En verano el servicio también se resiente, pero es que el local se llena prácticamente a diario, por eso es tan importante reservar con antelación. Aún así, tampoco hubieran esperas interminables y el servicio es atento y amable.

Habrá que volver en invierno y disfrutar de esta cocina con temperaturas más frescas.

Curioso y solitario restaurante decorado con motivos marroquíes de cocina tradicional y marroquí (el marido de la cocinera lo es) a pie de playa en L'Almardà, en Canet de Berenguer.
Comida con 10 adultos y 4 niños:
Unas clóchinas estupendas con gran sabor,
Sardinas a la plancha muy sabrosas
Ensalada de pulpo convencional
Los platos principales, por encargo, cuscús y tajine para compartir, aproximadamente para seis cada uno.
El cuscús de cordero, viene muy bien decorado, con verduras de la tierra (chirivía, penca, zanahoria, calabaza) y pasas que se sirve con el caldo aparte y que estaba riquísimo.
El tajine, también de cordero, con ciruelas secas y orejones, estaba impresionante.
Las raciones muy abundantes, sería cada una al menos para ocho personas, ya que sobró y nos lo pusieron amablemente en un tuper.
Pocos vinos en la carta aunque suficientes, nos cambiaron las copas para ellos: un Carlos Serres rioja joven y caliente sin mucho fuste y un Nodus chardonnay en cubitera bastante mejor. Cafés y copas
El precio final sin contar a los 3 niños es más que interesante.
El camarero sacaba unas paellas de pollo y conejo y de marisco que tenían también una pinta estupenda.
Como detalle "curioso" comentar que cada jarra de cerveza cuesta 7 euros, y pedimos unas cuantas; sale más a cuenta pedir tercios o dobles, ya nos ha pasado en más sitios, pero no aprendemos.

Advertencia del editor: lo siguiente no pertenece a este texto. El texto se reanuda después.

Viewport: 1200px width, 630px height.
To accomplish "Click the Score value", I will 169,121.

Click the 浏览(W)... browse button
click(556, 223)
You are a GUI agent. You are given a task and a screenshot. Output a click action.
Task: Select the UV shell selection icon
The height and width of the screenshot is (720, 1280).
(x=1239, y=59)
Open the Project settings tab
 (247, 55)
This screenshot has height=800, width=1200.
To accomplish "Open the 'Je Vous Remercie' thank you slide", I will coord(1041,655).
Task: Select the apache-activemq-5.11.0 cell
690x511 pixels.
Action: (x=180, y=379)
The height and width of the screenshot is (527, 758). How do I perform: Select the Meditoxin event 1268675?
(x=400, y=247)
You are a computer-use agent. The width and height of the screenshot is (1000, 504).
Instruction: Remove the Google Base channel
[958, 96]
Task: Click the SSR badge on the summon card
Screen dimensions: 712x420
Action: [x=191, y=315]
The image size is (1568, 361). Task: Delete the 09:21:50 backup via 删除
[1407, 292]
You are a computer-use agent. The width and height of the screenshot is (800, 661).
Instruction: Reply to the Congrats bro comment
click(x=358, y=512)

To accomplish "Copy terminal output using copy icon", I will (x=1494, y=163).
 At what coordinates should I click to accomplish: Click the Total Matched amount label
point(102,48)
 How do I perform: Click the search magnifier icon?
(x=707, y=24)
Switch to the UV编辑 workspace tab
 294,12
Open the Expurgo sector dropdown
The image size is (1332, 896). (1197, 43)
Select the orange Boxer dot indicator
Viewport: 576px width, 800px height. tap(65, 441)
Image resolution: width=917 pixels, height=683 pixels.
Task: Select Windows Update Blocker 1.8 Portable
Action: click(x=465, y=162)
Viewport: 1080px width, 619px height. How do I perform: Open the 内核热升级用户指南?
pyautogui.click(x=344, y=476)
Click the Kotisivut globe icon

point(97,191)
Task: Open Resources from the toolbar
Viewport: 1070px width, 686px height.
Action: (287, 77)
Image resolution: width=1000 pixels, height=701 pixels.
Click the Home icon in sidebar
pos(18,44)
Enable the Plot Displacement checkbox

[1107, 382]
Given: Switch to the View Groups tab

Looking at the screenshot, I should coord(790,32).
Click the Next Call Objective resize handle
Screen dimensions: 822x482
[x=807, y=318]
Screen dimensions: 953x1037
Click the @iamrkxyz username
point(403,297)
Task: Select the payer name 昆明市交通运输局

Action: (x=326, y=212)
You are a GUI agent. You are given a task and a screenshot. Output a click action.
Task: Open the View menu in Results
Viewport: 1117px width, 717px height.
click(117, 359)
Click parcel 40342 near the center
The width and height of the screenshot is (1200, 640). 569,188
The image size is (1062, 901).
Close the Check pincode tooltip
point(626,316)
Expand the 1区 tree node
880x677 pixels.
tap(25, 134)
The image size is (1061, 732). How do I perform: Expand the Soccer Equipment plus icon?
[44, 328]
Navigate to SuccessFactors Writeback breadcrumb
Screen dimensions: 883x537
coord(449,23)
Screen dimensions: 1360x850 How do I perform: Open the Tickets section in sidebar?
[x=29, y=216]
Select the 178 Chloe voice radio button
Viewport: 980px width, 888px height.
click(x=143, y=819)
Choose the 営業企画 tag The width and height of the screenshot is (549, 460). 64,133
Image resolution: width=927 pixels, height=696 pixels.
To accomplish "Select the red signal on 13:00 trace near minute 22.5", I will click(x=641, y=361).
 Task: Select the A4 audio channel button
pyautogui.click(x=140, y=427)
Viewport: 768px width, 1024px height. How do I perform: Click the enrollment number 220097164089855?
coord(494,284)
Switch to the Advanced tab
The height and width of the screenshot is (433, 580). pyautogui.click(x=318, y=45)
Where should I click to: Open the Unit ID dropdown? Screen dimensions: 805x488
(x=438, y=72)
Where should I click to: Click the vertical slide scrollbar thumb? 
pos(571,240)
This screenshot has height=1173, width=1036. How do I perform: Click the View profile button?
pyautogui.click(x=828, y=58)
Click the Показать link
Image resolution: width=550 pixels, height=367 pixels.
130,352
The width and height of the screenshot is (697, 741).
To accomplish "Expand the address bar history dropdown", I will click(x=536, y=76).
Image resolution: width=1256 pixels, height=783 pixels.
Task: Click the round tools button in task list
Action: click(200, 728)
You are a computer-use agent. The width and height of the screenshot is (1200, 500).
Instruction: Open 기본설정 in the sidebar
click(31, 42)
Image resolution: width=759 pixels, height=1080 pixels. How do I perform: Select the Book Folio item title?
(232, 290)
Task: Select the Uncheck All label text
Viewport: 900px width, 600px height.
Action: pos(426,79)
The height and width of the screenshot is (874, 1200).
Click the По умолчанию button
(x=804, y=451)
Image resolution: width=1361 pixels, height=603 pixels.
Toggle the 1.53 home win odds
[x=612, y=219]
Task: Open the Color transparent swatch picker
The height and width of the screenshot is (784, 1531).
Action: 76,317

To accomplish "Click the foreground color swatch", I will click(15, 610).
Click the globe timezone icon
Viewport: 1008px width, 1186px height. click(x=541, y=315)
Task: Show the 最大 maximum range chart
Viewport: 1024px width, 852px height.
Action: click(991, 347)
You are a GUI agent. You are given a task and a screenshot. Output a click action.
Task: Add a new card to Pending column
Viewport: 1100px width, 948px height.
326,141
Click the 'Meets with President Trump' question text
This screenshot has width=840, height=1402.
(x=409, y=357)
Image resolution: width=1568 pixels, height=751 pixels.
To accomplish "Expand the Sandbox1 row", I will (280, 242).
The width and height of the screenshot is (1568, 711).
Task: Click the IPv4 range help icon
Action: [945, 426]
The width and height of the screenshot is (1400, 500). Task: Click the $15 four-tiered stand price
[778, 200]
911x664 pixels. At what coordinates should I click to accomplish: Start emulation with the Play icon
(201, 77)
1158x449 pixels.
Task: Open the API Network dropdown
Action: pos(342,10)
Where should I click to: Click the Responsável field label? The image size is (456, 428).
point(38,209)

Todos los veranos comemos algún día en este bar de Canet d'En Berenguer que suele estar siempre lleno por lo que es recomendable reservar.

Además de las tradicionales tapas que están bastante buenas, también sirve arroces y cocina marroquí por encargo (cous-cous, tajín, bestela, pinchos morunos...) que tengo pendiente probar cuando haga menos calor, ya que si no me equivoco abre todo el año.

Comida de tapas al centro para cuatro personas:

~ Ensalada de pulpo. Base de lechuga troceada muy fina, tomate en rodajas, cebolletas, pulpo, aceitunas, pimentón, aceite y sal. Ración generosa y buena combinación de sabores. El pulpo bastante tierno y rico.

~ Sepia. A la plancha y servida ya troceada con el típico picadillo de ajo, perejil y aceite. Para mi gusto quedó un poco seca, pero con buen sabor.

~ Clóchinas. Tiernas y sabrosas, todo un clásico!

~ Calamares. Con forma muy redondeada y con un rebozado diferente, muy sutil y con poco aceite. Correctos.

~ Bravas. Patata de buen sabor con gran cantidad de all i oli que terminó quedándose en el plato. Muy buenas!

De postre mi amiga tomó un helado y yo un postre casero, flan de queso, bastante bueno.

Cafés correctos.

Para beber empezamos con tercios y luego una jarra de cerveza bien fría y agua.

Los chicos tomaron Gintónic de Beefeater.

Mantel y servilletas de papel, cristalería, vajilla y demás acorde con el lugar.

Servicio correcto y cercano, limitándose a servir y retirar platos.

El entorno es lo más valorable de este concurrido bar, ya que es de los pocos sitios que quedan en Canet a pie de playa y con vistas al mar. Dispone de una terraza con cerca de 20 mesas y al estar cubierta con toldos se está fresquito gracias a la brisa marina. En el interior, poco espacio y pocas mesas (adjunto foto).

RCP buena, ya que la cuenta se quedó en 68 euros, cuatro personas, con los dos GT incluídos, sin olvidar nunca que es un bar playero.